Primeiro filósofo a escrever uma obra dedicada a essa questão, o dinamarquês Soren Kierkegaard relaciona, em O Conceito da Angústia, a ansiedade com uma espécie de vertigem - a vertigem do livre-arbítrio; de se ter, à frente, mais de uma possibilidade. Ele compara à sensação de estarmos à beira de um abismo, atordoados pela possibilidade de um vacilo da consciência.

"Hoje em dia, sobretudo nas democracias capitalistas do Ocidente, temos talvez mais possibilidades de escolhas que em qualquer outro momento histórico: somos livres para escolher onde morar, quem namorar ou desposar, que tipo de trabalho buscar, que estilo pessoal adotar", escreve o jornalista Scott Stossel no ótimo Meus Tempos de Ansiedade, recém-lançado pela Cia das Letras. São escolhas que nos definem e nos expõem a constantes julgamentos.

Inseridos em uma cultura que insiste que somos quem quisermos ser, que passou a chamar de "losers" aqueles que não se enquadram no conceito moderno de sucesso, crescemos com a responsabilidade das escolhas - uma liberdade que pode pesar na mente. Enquanto uma parte dos livros de autoajuda têm a pretensão de reduzir os níveis de estresse e ansiedade da população, muitos títulos que dividem a mesma seção nas livrarias tornaram-se best-sellers convencendo as pessoas de que a riqueza, sucesso e popularidade está ao alcance de todos - uma ideia que a mídia e a publicidade trabalham incansavelmente para propagar.

Inevitavelmente, esse modelo cria expectativas seguidas de frustrações. A sociedade moderna, com sua liberdade de escolhas, tem sua autoestima constantemente golpeada. O filósofo Alain de Botton, autor de Ansiedade de Status, nos lembra que, se acreditamos que aqueles que estão no topo chegaram lá por mérito, também temos que acreditar que os que não chegaram merecem seu fracasso. A ansiedade, portanto, seria o preço da "meritocracia". Segundo ele, nas sociedades em que havia pouca mobilidade social, apesar das injustiças, as pessoas tinham uma grande liberdade: a de não precisar comparar suas conquistas com as de outros mais bem sucedidos.

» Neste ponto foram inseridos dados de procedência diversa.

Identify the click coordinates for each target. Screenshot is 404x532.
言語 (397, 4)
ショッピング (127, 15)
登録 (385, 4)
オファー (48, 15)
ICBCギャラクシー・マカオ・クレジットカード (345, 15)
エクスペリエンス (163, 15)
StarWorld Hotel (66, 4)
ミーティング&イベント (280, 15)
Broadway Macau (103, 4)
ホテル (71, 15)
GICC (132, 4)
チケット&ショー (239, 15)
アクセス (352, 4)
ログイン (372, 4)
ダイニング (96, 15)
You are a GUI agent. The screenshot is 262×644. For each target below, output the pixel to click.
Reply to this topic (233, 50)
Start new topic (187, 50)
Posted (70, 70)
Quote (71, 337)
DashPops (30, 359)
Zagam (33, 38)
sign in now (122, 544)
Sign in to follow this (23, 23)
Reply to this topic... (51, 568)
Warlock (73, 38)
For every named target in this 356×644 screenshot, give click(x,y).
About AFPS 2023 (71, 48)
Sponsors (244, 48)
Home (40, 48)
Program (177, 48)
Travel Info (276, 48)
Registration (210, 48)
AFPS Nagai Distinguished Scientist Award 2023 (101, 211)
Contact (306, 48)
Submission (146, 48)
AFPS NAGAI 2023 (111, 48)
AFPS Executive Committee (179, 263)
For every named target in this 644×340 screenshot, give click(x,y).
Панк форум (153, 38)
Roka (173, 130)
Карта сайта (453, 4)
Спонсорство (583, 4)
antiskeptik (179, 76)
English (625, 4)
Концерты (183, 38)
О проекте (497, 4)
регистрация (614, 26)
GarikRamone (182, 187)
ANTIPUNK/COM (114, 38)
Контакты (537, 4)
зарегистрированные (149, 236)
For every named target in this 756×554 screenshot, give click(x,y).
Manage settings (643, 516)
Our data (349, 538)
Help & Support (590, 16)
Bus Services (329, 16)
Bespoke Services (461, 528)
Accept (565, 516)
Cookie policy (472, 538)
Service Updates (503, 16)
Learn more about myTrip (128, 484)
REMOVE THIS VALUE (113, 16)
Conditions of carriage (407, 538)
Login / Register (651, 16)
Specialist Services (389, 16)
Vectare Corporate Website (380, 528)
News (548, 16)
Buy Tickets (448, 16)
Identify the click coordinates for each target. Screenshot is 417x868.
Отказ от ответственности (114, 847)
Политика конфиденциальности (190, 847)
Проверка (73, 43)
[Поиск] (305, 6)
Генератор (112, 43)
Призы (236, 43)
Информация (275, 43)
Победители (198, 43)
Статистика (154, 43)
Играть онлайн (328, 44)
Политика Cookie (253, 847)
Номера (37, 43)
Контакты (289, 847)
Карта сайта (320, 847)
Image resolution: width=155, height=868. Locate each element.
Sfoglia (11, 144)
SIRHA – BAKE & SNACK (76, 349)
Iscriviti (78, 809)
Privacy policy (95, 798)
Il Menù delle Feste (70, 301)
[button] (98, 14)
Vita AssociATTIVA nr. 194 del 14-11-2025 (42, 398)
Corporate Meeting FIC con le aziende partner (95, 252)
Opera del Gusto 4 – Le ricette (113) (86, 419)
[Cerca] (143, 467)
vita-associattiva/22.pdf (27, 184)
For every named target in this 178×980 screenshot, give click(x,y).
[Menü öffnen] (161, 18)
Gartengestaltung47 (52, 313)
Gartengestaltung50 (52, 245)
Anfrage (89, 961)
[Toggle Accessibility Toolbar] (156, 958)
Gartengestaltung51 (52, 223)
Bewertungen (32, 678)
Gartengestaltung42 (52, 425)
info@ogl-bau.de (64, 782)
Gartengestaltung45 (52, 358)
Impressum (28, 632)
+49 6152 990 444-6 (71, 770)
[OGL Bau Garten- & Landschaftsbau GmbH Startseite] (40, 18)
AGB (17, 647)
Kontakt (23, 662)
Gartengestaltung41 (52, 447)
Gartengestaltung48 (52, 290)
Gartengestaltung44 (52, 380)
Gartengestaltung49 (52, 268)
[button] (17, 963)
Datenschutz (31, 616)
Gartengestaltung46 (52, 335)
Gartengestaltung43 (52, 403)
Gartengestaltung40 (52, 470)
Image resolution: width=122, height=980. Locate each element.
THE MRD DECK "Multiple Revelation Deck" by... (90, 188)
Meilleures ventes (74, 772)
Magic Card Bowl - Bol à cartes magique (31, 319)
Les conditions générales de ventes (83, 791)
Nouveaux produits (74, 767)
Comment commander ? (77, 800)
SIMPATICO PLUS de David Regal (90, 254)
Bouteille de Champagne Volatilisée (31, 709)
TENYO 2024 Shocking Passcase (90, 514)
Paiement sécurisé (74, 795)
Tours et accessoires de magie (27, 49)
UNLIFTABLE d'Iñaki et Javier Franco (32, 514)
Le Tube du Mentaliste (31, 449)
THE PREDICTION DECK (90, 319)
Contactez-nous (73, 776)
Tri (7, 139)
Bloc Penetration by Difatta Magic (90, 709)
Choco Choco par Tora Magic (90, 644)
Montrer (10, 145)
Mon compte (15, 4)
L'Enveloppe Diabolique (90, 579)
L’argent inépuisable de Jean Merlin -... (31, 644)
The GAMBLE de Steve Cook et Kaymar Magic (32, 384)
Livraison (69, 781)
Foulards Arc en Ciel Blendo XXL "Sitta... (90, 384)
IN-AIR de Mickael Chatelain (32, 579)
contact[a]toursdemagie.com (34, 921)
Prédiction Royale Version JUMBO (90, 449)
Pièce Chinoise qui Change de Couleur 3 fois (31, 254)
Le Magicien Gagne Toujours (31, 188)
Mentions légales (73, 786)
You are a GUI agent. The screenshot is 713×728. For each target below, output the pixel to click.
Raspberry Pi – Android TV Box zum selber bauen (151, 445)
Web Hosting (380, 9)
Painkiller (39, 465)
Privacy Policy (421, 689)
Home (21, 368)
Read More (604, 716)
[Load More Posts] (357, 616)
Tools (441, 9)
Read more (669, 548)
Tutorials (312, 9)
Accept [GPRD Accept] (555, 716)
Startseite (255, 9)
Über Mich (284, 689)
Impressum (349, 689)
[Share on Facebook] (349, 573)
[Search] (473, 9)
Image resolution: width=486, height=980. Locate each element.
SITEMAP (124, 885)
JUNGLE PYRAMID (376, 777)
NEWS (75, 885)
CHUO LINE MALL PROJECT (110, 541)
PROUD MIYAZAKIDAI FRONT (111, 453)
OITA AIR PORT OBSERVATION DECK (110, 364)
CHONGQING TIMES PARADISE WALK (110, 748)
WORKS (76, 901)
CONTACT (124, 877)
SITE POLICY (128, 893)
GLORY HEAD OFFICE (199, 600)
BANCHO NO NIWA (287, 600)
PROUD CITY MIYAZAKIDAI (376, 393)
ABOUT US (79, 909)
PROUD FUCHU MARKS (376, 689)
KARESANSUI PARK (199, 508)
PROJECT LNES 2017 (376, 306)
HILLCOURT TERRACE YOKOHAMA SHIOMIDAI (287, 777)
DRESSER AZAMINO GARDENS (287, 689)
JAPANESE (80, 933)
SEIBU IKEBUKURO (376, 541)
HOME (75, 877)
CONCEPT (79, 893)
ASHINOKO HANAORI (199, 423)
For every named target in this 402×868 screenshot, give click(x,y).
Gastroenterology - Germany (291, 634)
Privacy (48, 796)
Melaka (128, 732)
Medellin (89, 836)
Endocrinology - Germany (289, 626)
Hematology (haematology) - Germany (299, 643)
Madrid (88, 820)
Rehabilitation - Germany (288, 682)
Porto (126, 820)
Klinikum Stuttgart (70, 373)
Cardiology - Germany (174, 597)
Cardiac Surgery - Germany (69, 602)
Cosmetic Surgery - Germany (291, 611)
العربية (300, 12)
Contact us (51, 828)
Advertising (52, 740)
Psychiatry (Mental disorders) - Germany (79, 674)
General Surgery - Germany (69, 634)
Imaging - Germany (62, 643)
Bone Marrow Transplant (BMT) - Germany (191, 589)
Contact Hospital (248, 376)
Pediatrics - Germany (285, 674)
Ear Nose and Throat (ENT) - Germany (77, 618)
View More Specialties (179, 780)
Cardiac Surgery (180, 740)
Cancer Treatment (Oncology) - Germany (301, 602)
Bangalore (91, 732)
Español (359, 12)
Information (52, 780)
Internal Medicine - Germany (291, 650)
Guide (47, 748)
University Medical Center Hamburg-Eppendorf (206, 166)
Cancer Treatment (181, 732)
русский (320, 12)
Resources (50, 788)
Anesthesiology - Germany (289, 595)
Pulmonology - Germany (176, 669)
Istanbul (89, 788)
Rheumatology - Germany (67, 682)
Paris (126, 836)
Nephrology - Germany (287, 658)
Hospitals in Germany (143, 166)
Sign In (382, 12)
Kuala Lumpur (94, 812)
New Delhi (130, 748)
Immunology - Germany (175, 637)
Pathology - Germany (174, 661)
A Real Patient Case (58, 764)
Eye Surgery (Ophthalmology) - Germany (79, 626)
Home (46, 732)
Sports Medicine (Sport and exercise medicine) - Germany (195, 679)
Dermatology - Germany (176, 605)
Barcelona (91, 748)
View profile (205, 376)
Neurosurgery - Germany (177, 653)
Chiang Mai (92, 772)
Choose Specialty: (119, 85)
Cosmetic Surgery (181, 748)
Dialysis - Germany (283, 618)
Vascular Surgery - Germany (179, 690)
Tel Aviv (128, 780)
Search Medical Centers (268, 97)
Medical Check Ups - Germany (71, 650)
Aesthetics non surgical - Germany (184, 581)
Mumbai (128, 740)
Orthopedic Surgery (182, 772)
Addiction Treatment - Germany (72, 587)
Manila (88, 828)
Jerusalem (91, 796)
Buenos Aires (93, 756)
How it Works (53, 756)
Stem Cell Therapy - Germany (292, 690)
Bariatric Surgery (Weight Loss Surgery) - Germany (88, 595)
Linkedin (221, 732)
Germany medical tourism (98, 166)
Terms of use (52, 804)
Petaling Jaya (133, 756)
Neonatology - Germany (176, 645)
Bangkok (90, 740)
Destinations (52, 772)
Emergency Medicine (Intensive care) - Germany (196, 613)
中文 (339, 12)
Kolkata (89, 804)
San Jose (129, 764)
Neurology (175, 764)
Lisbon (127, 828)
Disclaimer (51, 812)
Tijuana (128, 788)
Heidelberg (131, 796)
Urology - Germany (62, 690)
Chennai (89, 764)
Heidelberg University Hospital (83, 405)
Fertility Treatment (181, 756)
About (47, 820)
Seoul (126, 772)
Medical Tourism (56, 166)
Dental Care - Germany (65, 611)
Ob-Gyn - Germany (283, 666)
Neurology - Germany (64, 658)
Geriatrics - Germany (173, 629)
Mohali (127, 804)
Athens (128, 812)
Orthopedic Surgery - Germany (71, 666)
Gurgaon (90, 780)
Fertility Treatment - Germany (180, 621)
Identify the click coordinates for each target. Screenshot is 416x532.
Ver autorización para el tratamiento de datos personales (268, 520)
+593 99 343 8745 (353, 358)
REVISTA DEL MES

É possível que estejamos nos adaptando ao modelo competitivo de sociedade para que logo possamos encontrar formas mais eficazes que os medicamentos para lidar com a ansiedade - como saber dosá-la e transformá-la em algo positivo. Afinal, para os filósofos existencialistas, não se trata de uma reação necessariamente negativa ou sem significado. "Para eles, assim como para psicoterapeutas que resistem reduzir os estados cerebrais à biologia, a ansiedade não é um estado a ser evitado ou medicado e sim o caminho mais verdadeiro para a autodescoberta (...) a via para a autorrealização", cita Stossel. Para o autor - que sofre de várias fobias - silenciar a ansiedade, sem ouvir o que ela está tentando nos dizer, talvez não seja o meio mais conveniente de alcançarmos o que temos de melhor.